> **Work order**
Each line below should be repeated exactly as it stands.

※

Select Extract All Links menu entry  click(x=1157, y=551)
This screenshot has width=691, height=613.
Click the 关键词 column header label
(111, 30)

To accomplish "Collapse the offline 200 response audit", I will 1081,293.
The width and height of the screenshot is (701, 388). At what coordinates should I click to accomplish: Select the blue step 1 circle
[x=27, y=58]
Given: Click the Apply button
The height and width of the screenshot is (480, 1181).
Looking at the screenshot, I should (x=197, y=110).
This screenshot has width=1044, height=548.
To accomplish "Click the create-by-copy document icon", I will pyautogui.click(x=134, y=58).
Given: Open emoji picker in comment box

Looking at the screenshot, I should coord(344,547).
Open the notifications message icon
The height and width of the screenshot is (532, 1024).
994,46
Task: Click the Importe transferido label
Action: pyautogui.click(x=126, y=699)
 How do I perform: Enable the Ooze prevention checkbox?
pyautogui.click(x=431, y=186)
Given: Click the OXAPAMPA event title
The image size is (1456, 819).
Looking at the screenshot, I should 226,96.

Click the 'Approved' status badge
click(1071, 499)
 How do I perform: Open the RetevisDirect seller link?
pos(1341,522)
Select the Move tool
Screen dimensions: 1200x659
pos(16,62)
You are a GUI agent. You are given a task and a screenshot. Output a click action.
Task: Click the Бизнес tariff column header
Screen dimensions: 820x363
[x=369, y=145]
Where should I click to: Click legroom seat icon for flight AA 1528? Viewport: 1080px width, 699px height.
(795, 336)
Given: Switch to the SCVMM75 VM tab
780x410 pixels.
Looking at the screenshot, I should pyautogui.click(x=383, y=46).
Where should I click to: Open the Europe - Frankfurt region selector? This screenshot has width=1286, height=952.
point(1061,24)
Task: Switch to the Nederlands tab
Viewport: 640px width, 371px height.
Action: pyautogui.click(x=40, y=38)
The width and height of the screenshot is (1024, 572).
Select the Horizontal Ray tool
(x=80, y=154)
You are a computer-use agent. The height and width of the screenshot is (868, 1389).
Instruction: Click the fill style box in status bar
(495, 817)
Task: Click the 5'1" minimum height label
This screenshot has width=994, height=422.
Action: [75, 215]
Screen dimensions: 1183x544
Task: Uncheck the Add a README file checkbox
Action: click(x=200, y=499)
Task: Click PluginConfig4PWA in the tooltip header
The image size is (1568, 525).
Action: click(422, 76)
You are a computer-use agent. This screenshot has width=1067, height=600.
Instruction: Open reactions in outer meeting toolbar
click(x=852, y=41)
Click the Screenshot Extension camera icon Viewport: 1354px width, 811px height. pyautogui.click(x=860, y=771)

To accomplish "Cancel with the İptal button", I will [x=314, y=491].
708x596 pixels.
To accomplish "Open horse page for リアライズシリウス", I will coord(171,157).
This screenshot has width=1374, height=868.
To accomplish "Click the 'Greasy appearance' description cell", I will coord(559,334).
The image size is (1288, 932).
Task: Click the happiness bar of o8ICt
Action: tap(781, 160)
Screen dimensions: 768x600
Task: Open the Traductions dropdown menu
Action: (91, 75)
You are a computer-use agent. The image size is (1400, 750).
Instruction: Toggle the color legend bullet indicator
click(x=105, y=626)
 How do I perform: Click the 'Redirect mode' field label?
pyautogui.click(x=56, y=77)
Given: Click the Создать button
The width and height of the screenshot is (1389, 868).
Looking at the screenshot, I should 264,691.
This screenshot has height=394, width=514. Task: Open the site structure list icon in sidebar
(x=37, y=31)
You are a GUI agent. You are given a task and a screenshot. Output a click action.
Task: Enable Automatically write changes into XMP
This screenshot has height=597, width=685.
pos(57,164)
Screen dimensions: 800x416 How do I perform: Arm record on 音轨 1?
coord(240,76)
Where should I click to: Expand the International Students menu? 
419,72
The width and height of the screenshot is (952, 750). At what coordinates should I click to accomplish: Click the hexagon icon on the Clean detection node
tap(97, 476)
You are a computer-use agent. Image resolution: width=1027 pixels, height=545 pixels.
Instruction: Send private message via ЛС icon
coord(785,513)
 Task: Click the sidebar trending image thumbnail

※

> **Answer for the task**
Select Extract All Links menu entry  click(x=1157, y=551)
This screenshot has width=691, height=613.
Click the 关键词 column header label
(111, 30)

To accomplish "Collapse the offline 200 response audit", I will 1081,293.
The width and height of the screenshot is (701, 388). At what coordinates should I click to accomplish: Select the blue step 1 circle
[x=27, y=58]
Given: Click the Apply button
The height and width of the screenshot is (480, 1181).
Looking at the screenshot, I should (x=197, y=110).
This screenshot has width=1044, height=548.
To accomplish "Click the create-by-copy document icon", I will pyautogui.click(x=134, y=58).
Given: Open emoji picker in comment box

Looking at the screenshot, I should coord(344,547).
Open the notifications message icon
The height and width of the screenshot is (532, 1024).
994,46
Task: Click the Importe transferido label
Action: pyautogui.click(x=126, y=699)
 How do I perform: Enable the Ooze prevention checkbox?
pyautogui.click(x=431, y=186)
Given: Click the OXAPAMPA event title
The image size is (1456, 819).
Looking at the screenshot, I should 226,96.

Click the 'Approved' status badge
click(1071, 499)
 How do I perform: Open the RetevisDirect seller link?
pos(1341,522)
Select the Move tool
Screen dimensions: 1200x659
pos(16,62)
You are a GUI agent. You are given a task and a screenshot. Output a click action.
Task: Click the Бизнес tariff column header
Screen dimensions: 820x363
[x=369, y=145]
Where should I click to: Click legroom seat icon for flight AA 1528? Viewport: 1080px width, 699px height.
(795, 336)
Given: Switch to the SCVMM75 VM tab
780x410 pixels.
Looking at the screenshot, I should pyautogui.click(x=383, y=46).
Where should I click to: Open the Europe - Frankfurt region selector? This screenshot has width=1286, height=952.
point(1061,24)
Task: Switch to the Nederlands tab
Viewport: 640px width, 371px height.
Action: pyautogui.click(x=40, y=38)
The width and height of the screenshot is (1024, 572).
Select the Horizontal Ray tool
(x=80, y=154)
You are a computer-use agent. The height and width of the screenshot is (868, 1389).
Instruction: Click the fill style box in status bar
(495, 817)
Task: Click the 5'1" minimum height label
This screenshot has width=994, height=422.
Action: [75, 215]
Screen dimensions: 1183x544
Task: Uncheck the Add a README file checkbox
Action: click(x=200, y=499)
Task: Click PluginConfig4PWA in the tooltip header
The image size is (1568, 525).
Action: click(422, 76)
You are a computer-use agent. This screenshot has width=1067, height=600.
Instruction: Open reactions in outer meeting toolbar
click(x=852, y=41)
Click the Screenshot Extension camera icon Viewport: 1354px width, 811px height. pyautogui.click(x=860, y=771)

To accomplish "Cancel with the İptal button", I will [x=314, y=491].
708x596 pixels.
To accomplish "Open horse page for リアライズシリウス", I will coord(171,157).
This screenshot has width=1374, height=868.
To accomplish "Click the 'Greasy appearance' description cell", I will coord(559,334).
The image size is (1288, 932).
Task: Click the happiness bar of o8ICt
Action: tap(781, 160)
Screen dimensions: 768x600
Task: Open the Traductions dropdown menu
Action: (91, 75)
You are a computer-use agent. The image size is (1400, 750).
Instruction: Toggle the color legend bullet indicator
click(x=105, y=626)
 How do I perform: Click the 'Redirect mode' field label?
pyautogui.click(x=56, y=77)
Given: Click the Создать button
The width and height of the screenshot is (1389, 868).
Looking at the screenshot, I should 264,691.
This screenshot has height=394, width=514. Task: Open the site structure list icon in sidebar
(x=37, y=31)
You are a GUI agent. You are given a task and a screenshot. Output a click action.
Task: Enable Automatically write changes into XMP
This screenshot has height=597, width=685.
pos(57,164)
Screen dimensions: 800x416 How do I perform: Arm record on 音轨 1?
coord(240,76)
Where should I click to: Expand the International Students menu? 
419,72
The width and height of the screenshot is (952, 750). At what coordinates should I click to accomplish: Click the hexagon icon on the Clean detection node
tap(97, 476)
You are a computer-use agent. Image resolution: width=1027 pixels, height=545 pixels.
Instruction: Send private message via ЛС icon
coord(785,513)
 Task: Click the sidebar trending image thumbnail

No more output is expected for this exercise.